PARIS. Pendant des années, les visiteurs du Musée de Cluny sont passés devant ce grand espace vitré, à proximité des ivoires et des vitraux du XIVe siècle, sans même remarquer la présence discrète des quelques céramiques hispano-mauresques. Les premières pièces de faïences entrent dans la collection à l’initiative d’Edmond du Sommerard, premier conservateur du musée, en 1848. Les achats se succèdent jusqu’en 1910. «En 1993, Alain Erlande-Brandenburg demande la construction d’une vitrine pour présenter ces œuvres à reflets métalliques conservées dans les réserves. Une fois mise en place, elle accueille les projets de fins d’étude de l’École Boulle puis, en 1994, une sélection de douze céramiques. rappelle Xavier Dectot, actuel conservateur. Cette présentation, qui devait être provisoire, a pourtant perduré jusqu’au mois de janvier dernier, date à laquelle Viviane Huchard, directrice de l’établissement, décide d’enrichir cette section de plus de soixante-dix pièces sorties des réserves. Ainsi, la plus importante collection de céramiques hispano-mauresques en France - cent quatre pièces datées du XVe au XVIIIe siècle - retrouve une présentation digne d’elle.

Les céramiques cachées
Importée d’Iran où elle a été inventée au IXe siècle, la technique de la faïence lustrée arrive en Espagne dès le XIIIe siècle. Valence en devient le principal centre de production à la fin du XIVe siècle. Recouvertes de motifs géométriques, d’arabesques et d’arbres de vie, les céramiques s’inspirent, dans un premier temps, du répertoire décoratif arabisant. «Relevant d’une parfaite maîtrise des techniques de cuisson et des glaçures, ces œuvres étaient destinées à une clientèle européenne aisée comme les Médicis ou les Montefiori. On aperçoit d’ailleurs un pot à onguents de ce type en arrière plan de la Pieta d’Avignon». Parmi les pièces majeures figurent un vase à anses à décor de vignes et de grappes de raisin ou des plats à figures de lion et d’échassiers (fin XVe siècle).
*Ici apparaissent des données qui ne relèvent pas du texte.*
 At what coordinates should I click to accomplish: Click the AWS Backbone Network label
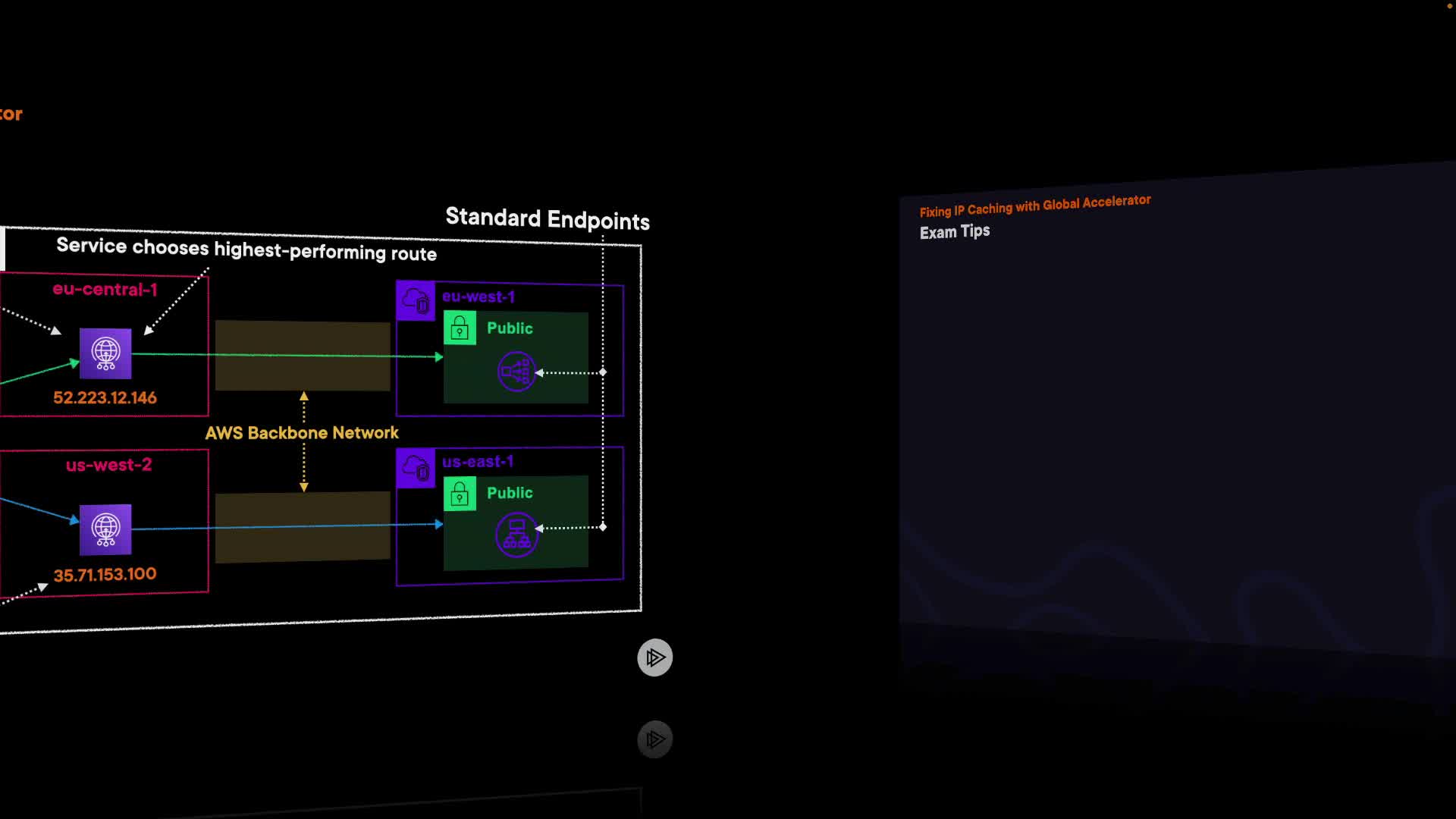click(302, 433)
Dès la fin du XVIe siècle, les couleurs disparaissent au profit du lustre - mélange d’oxyde de cuivre et d’argent qui donne des reflets métalliques. «Outre l’importance de cette production dans l’histoire des techniques et des influences stylistiques au Moyen Âge, l’exportation de la céramique hispano-mauresque marque aussi le passage, en Europe, de la vaisselle de métal à celle de céramique».